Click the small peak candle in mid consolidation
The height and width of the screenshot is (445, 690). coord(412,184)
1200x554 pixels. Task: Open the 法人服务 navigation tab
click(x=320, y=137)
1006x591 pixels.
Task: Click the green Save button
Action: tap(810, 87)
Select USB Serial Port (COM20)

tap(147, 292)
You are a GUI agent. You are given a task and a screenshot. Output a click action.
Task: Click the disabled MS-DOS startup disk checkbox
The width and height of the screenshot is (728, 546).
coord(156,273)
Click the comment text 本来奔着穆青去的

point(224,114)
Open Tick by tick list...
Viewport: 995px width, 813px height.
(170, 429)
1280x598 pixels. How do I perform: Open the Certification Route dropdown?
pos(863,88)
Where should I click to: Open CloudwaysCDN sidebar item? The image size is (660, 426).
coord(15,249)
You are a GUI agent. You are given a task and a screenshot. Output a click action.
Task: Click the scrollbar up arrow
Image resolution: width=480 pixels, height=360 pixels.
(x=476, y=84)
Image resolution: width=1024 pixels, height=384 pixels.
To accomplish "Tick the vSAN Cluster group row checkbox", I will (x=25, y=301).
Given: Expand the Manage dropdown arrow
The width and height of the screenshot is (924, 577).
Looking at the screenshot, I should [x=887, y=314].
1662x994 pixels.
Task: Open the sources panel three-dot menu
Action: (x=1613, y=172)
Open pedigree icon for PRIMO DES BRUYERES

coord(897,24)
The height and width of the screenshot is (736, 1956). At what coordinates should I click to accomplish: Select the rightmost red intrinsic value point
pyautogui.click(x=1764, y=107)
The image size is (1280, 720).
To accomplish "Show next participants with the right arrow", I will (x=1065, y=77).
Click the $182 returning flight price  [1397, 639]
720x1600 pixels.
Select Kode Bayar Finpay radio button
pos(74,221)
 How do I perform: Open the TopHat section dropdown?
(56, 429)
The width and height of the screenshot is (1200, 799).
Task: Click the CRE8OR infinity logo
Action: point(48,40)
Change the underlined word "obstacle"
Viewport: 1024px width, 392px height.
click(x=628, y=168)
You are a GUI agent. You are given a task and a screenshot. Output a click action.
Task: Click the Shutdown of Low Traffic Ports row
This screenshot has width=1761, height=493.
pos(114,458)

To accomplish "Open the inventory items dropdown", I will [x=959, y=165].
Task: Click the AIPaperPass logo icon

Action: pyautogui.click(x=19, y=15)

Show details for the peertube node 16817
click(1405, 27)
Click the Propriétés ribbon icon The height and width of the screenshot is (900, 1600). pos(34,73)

+++

Exercise prompt
Every entry above must appear again in the reply, exactly as it stands.

Written answer
Click the small peak candle in mid consolidation
The height and width of the screenshot is (445, 690). coord(412,184)
1200x554 pixels. Task: Open the 法人服务 navigation tab
click(x=320, y=137)
1006x591 pixels.
Task: Click the green Save button
Action: tap(810, 87)
Select USB Serial Port (COM20)

tap(147, 292)
You are a GUI agent. You are given a task and a screenshot. Output a click action.
Task: Click the disabled MS-DOS startup disk checkbox
The width and height of the screenshot is (728, 546).
coord(156,273)
Click the comment text 本来奔着穆青去的

point(224,114)
Open Tick by tick list...
Viewport: 995px width, 813px height.
(170, 429)
1280x598 pixels. How do I perform: Open the Certification Route dropdown?
pos(863,88)
Where should I click to: Open CloudwaysCDN sidebar item? The image size is (660, 426).
coord(15,249)
You are a GUI agent. You are given a task and a screenshot. Output a click action.
Task: Click the scrollbar up arrow
Image resolution: width=480 pixels, height=360 pixels.
(x=476, y=84)
Image resolution: width=1024 pixels, height=384 pixels.
To accomplish "Tick the vSAN Cluster group row checkbox", I will (x=25, y=301).
Given: Expand the Manage dropdown arrow
The width and height of the screenshot is (924, 577).
Looking at the screenshot, I should [x=887, y=314].
1662x994 pixels.
Task: Open the sources panel three-dot menu
Action: (x=1613, y=172)
Open pedigree icon for PRIMO DES BRUYERES

coord(897,24)
The height and width of the screenshot is (736, 1956). At what coordinates should I click to accomplish: Select the rightmost red intrinsic value point
pyautogui.click(x=1764, y=107)
The image size is (1280, 720).
To accomplish "Show next participants with the right arrow", I will (x=1065, y=77).
Click the $182 returning flight price  [1397, 639]
720x1600 pixels.
Select Kode Bayar Finpay radio button
pos(74,221)
 How do I perform: Open the TopHat section dropdown?
(56, 429)
The width and height of the screenshot is (1200, 799).
Task: Click the CRE8OR infinity logo
Action: point(48,40)
Change the underlined word "obstacle"
Viewport: 1024px width, 392px height.
click(x=628, y=168)
You are a GUI agent. You are given a task and a screenshot. Output a click action.
Task: Click the Shutdown of Low Traffic Ports row
This screenshot has width=1761, height=493.
pos(114,458)

To accomplish "Open the inventory items dropdown", I will [x=959, y=165].
Task: Click the AIPaperPass logo icon

Action: pyautogui.click(x=19, y=15)

Show details for the peertube node 16817
click(1405, 27)
Click the Propriétés ribbon icon The height and width of the screenshot is (900, 1600). pos(34,73)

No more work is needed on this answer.